Screen-element location records
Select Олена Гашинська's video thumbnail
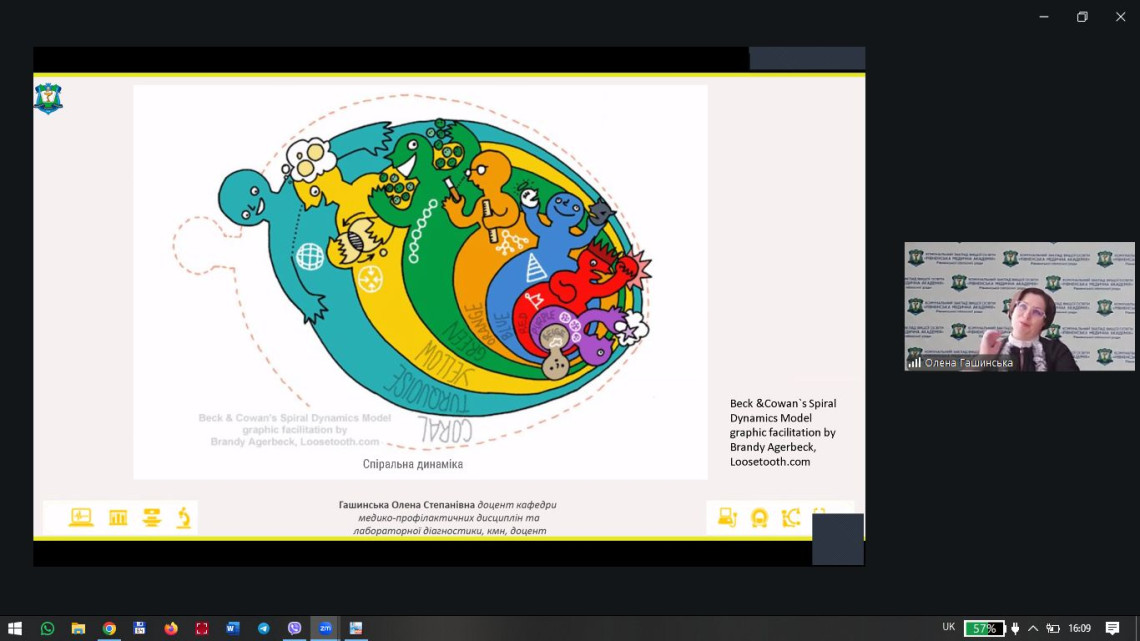point(1019,306)
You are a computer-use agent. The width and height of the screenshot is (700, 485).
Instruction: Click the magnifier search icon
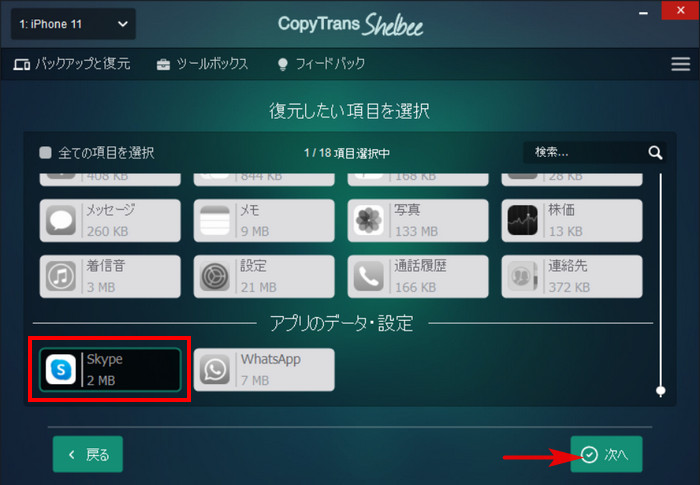655,153
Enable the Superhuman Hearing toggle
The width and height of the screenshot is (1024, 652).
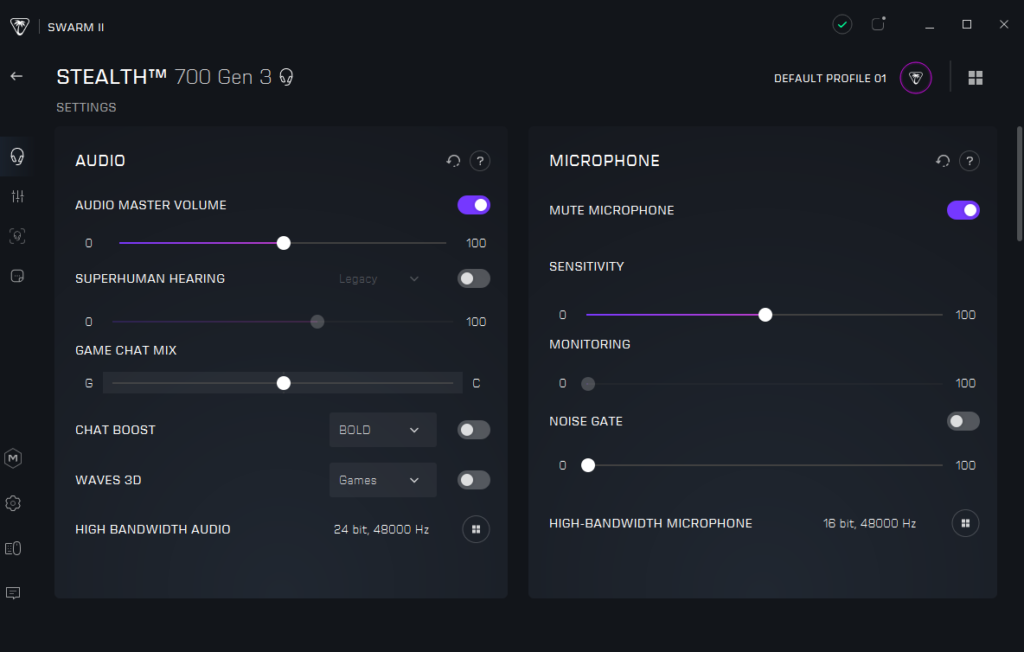coord(474,279)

▸ What is needed
Duplicate every line of the items above word for word, omitting the pictures.

▸ Answer in full
Select Олена Гашинська's video thumbnail
point(1019,306)
You are a computer-use agent. The width and height of the screenshot is (700, 485).
Instruction: Click the magnifier search icon
655,153
Enable the Superhuman Hearing toggle
The width and height of the screenshot is (1024, 652).
coord(474,279)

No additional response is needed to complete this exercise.